╭─ Task input
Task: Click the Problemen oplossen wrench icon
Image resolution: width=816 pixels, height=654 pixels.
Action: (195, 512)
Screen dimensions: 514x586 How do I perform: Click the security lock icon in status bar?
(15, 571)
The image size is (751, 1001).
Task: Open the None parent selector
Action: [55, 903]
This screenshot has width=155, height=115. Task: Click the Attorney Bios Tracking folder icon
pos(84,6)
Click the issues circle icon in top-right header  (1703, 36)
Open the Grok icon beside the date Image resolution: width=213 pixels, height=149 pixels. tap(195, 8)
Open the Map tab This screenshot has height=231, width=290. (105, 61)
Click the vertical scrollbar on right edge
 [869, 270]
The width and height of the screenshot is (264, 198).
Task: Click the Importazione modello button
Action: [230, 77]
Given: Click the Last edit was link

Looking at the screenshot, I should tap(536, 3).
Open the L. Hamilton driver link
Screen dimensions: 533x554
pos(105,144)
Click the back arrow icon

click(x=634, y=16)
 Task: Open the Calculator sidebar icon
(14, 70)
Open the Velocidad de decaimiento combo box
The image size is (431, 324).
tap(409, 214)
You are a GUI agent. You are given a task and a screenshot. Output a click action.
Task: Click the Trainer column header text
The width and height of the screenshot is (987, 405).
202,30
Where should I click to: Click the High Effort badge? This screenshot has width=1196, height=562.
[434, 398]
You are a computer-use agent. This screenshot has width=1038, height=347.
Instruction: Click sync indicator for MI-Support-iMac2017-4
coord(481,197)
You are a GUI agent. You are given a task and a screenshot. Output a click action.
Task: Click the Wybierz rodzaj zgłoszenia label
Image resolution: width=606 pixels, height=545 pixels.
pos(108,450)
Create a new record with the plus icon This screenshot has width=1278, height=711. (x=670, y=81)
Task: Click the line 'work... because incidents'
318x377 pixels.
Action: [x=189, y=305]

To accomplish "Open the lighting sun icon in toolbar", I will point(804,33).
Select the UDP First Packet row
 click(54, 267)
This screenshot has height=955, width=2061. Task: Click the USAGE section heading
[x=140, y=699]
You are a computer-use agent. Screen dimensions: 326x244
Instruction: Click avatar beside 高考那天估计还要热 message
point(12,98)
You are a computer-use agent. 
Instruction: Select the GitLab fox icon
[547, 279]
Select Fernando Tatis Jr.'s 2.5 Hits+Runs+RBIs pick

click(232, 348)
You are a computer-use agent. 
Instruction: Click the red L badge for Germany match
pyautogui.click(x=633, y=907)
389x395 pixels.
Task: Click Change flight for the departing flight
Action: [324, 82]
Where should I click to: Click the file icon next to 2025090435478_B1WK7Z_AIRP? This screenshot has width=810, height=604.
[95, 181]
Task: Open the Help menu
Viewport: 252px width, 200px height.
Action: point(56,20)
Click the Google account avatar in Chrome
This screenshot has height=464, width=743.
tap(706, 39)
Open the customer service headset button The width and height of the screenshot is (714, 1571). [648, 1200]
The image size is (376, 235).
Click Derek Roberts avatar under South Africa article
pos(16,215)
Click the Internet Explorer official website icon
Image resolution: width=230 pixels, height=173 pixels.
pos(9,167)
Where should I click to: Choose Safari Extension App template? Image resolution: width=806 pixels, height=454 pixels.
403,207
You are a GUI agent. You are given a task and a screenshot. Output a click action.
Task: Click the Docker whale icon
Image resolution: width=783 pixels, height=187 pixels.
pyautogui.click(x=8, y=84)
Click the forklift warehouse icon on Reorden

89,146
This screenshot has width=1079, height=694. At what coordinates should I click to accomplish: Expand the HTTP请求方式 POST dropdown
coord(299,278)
╰─
Task prompt. A complete, exact transcription of the records is needed.

The answer.
Task: Click the Problemen oplossen wrench icon
Image resolution: width=816 pixels, height=654 pixels.
Action: (195, 512)
Screen dimensions: 514x586 How do I perform: Click the security lock icon in status bar?
(15, 571)
The image size is (751, 1001).
Task: Open the None parent selector
Action: [55, 903]
This screenshot has width=155, height=115. Task: Click the Attorney Bios Tracking folder icon
pos(84,6)
Click the issues circle icon in top-right header  (1703, 36)
Open the Grok icon beside the date Image resolution: width=213 pixels, height=149 pixels. tap(195, 8)
Open the Map tab This screenshot has height=231, width=290. (105, 61)
Click the vertical scrollbar on right edge
 [869, 270]
The width and height of the screenshot is (264, 198).
Task: Click the Importazione modello button
Action: [230, 77]
Given: Click the Last edit was link

Looking at the screenshot, I should tap(536, 3).
Open the L. Hamilton driver link
Screen dimensions: 533x554
pos(105,144)
Click the back arrow icon

click(x=634, y=16)
 Task: Open the Calculator sidebar icon
(14, 70)
Open the Velocidad de decaimiento combo box
The image size is (431, 324).
tap(409, 214)
You are a GUI agent. You are given a task and a screenshot. Output a click action.
Task: Click the Trainer column header text
The width and height of the screenshot is (987, 405).
202,30
Where should I click to: Click the High Effort badge? This screenshot has width=1196, height=562.
[434, 398]
You are a computer-use agent. This screenshot has width=1038, height=347.
Instruction: Click sync indicator for MI-Support-iMac2017-4
coord(481,197)
You are a GUI agent. You are given a task and a screenshot. Output a click action.
Task: Click the Wybierz rodzaj zgłoszenia label
Image resolution: width=606 pixels, height=545 pixels.
pos(108,450)
Create a new record with the plus icon This screenshot has width=1278, height=711. (x=670, y=81)
Task: Click the line 'work... because incidents'
318x377 pixels.
Action: [x=189, y=305]

To accomplish "Open the lighting sun icon in toolbar", I will point(804,33).
Select the UDP First Packet row
 click(54, 267)
This screenshot has height=955, width=2061. Task: Click the USAGE section heading
[x=140, y=699]
You are a computer-use agent. Screen dimensions: 326x244
Instruction: Click avatar beside 高考那天估计还要热 message
point(12,98)
You are a computer-use agent. 
Instruction: Select the GitLab fox icon
[547, 279]
Select Fernando Tatis Jr.'s 2.5 Hits+Runs+RBIs pick

click(232, 348)
You are a computer-use agent. 
Instruction: Click the red L badge for Germany match
pyautogui.click(x=633, y=907)
389x395 pixels.
Task: Click Change flight for the departing flight
Action: [324, 82]
Where should I click to: Click the file icon next to 2025090435478_B1WK7Z_AIRP? This screenshot has width=810, height=604.
[95, 181]
Task: Open the Help menu
Viewport: 252px width, 200px height.
Action: point(56,20)
Click the Google account avatar in Chrome
This screenshot has height=464, width=743.
tap(706, 39)
Open the customer service headset button The width and height of the screenshot is (714, 1571). [648, 1200]
The image size is (376, 235).
Click Derek Roberts avatar under South Africa article
pos(16,215)
Click the Internet Explorer official website icon
Image resolution: width=230 pixels, height=173 pixels.
pos(9,167)
Where should I click to: Choose Safari Extension App template? Image resolution: width=806 pixels, height=454 pixels.
403,207
You are a GUI agent. You are given a task and a screenshot. Output a click action.
Task: Click the Docker whale icon
Image resolution: width=783 pixels, height=187 pixels.
pyautogui.click(x=8, y=84)
Click the forklift warehouse icon on Reorden

89,146
This screenshot has width=1079, height=694. At what coordinates should I click to accomplish: Expand the HTTP请求方式 POST dropdown
coord(299,278)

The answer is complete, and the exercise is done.